|Distance||2.4 miles roundtrip|
|Best Seasons||Spring, Fall, Winter|
- Beautiful Sonoran Desert wilderness and rare organ pipe cacti
- Adventurous hike to go underneath a natural stone arch
- Astounding views
Arch Canyon was a nice surprise. Based on the information I found on the park's official site and other websites, I was expecting a flat, 1-mile roundtrip hike with views of a natural stone arch and of course organ pipe cacti. Instead, a sign at the trailhead encouraged a spontaneous decision to double my distance and climb a primitive trail to see the arch up close and personal. The National Park Service does not advertise the unmaintained latter half of the trail on their maps or website, but nevertheless it is often attempted (though most do not make it to the top). Whether you're looking for an easy but scenic trip into the canyon or a full-blown adventure up a rugged canyon slope, the Arch Canyon Trail is an ideal trip.
Although you can see the arch from the parking area, as pictured below, the hike is more than worth the small effort to travel through cactus-studded desert and into the sandstone-walled Arch Canyon. This first section slopes gradually into the canyon, so much that it will feel flat. Occasionally you'll pass through a wash, where you'll quickly go down into soft gravel and back up again.
This hike really packs a punch. With a short but difficult trail, you'll steeply ascend to a geological wonder and one of the best views in the entire park. Even if you choose not to go to the top, Arch Canyon is a beautiful Sonoran Desert landscape worth a stop while on the scenic Ajo Mountain Drive. Connect with me using the social media links below and share your adventures!
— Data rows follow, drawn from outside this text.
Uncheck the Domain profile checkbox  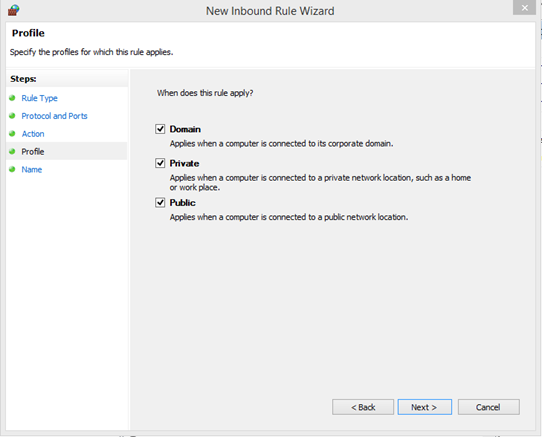160,129
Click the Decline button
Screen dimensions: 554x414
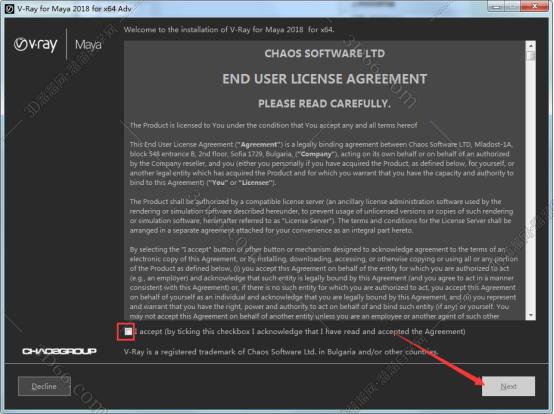pyautogui.click(x=44, y=386)
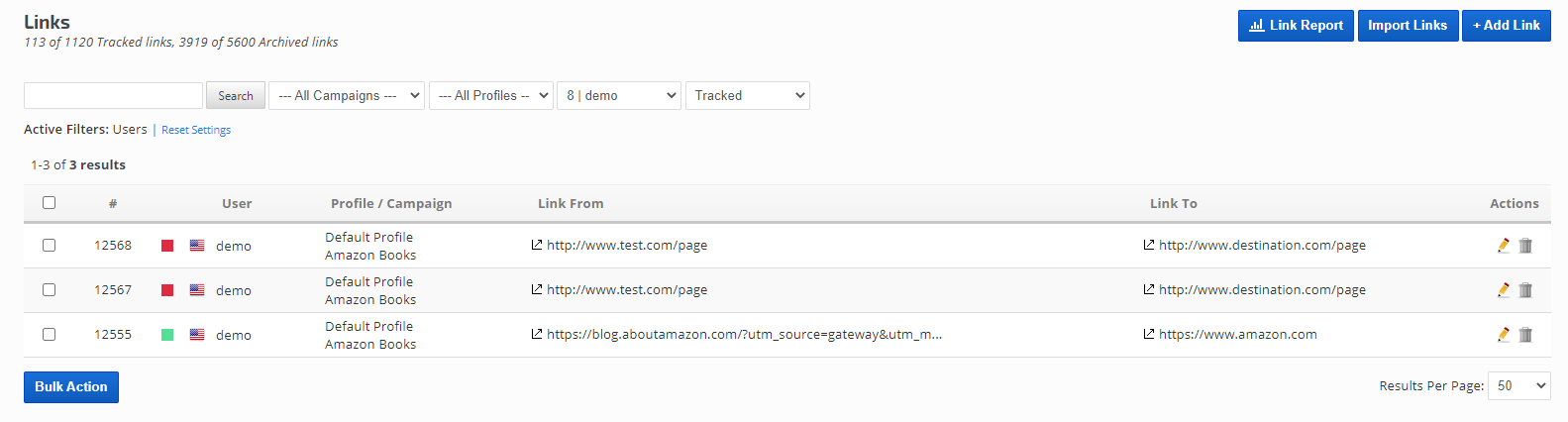
Task: Open the All Campaigns dropdown
Action: click(347, 96)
As with most parks operated by the National Park Service, dogs are not allowed on this trail. The first part of this trail is certainly family friendly and a great way to leave the road behind and enter the Sonoran Desert wilderness; the second half is dangerously steep and difficult to navigate -- not a place for children.
You should avoid this park at all costs during the summer when scorching 110-degree temperatures are frequent. Instead, visit during spring, fall, and winter when temperatures are mild. Sun protection is vital during any season since there is no shade whatsoever during the first part of the trail, and ample water is essential for any desert hiking trip. If you intend on hiking all the way up to the arch, pants are highly recommended to protect your legs from the overgrown, itchy, spiky scrub lining the steep incline -- even when it's warm out, I suggest sweating in pants over shredding your legs in shorts.
The trail is relatively popular, and you'll definitely see others while on the flat section. While many attempt to reach the arch, most turn around either because they are too tired to continue up the steep grade or because they are unable to find the primitive trail. As such, you are likely to have the arch to yourself once you reach the top.
From Phoenix, take Interstate 10 west, then go south on Arizona Highway 85 towards Gila Bend and Interstate 8. In Gila Bend, follow signs to stay on Arizona Highway 85, turning right just before Interstate 8. At some point south of Gila Bend it's likely you'll encounter a Border Patrol checkpoint (I passed through two on Arizona Highway 85 on my way from the park to Phoenix). Continue straight through Ajo and Why and you'll reach the park.
From Tucson, take Interstate 19 south the Arizona Highway 86 (Ajo Way). Continue straight until you reach Why, then turn left onto Arizona Highway 85. You may encounter a Border Patrol checkpoint at some point along Arizona Highway 86, and possibly again on Arizona Highway 85 just before the park (I passed through two from Tucson to the park).
Once in the park, turn right to stop by the Kris Eggle Visitor Center to pay your entrance fee if you need to use a credit/debit card, otherwise turn left onto Ajo Mountain Road. The road becomes a narrow, one-way gravel road that may be rough in places, though it's perfectly doable in a sedan if you drive slowly. In any case, it's worth it to drive slow just because the scenery on Ajo Mountain Drive is absolutely fantastic and in my opinion better than what I saw on Puerto Blanco Drive. You'll pass gigantic old organ pipe and saguaro cacti as the road winds up and down through washes into the scenic Ajo Mountain Range. About halfway through the 21-mile scenic loop drive, you'll reach the small parking area for Arch Canyon.
Google Maps Directions
Parking, Fees, and Facilities
All vehicles must pay a $25 entrance fee good for 7 days, payable at the Kris Eggle Visitor Center (cash, card, or check) or the self-service stations at the beginning of Ajo Mountain Drive (cash or check only). Annual passes for Organ Pipe Cactus National Monument are available for $45; Interagency Passes are also accepted here and cost $80. More information about entrance fees is available on the park's website. There are no facilities at this trailhead, but there are restrooms and picnic tables at the Estes Canyon - Bull Pasture Trailhead further down the road.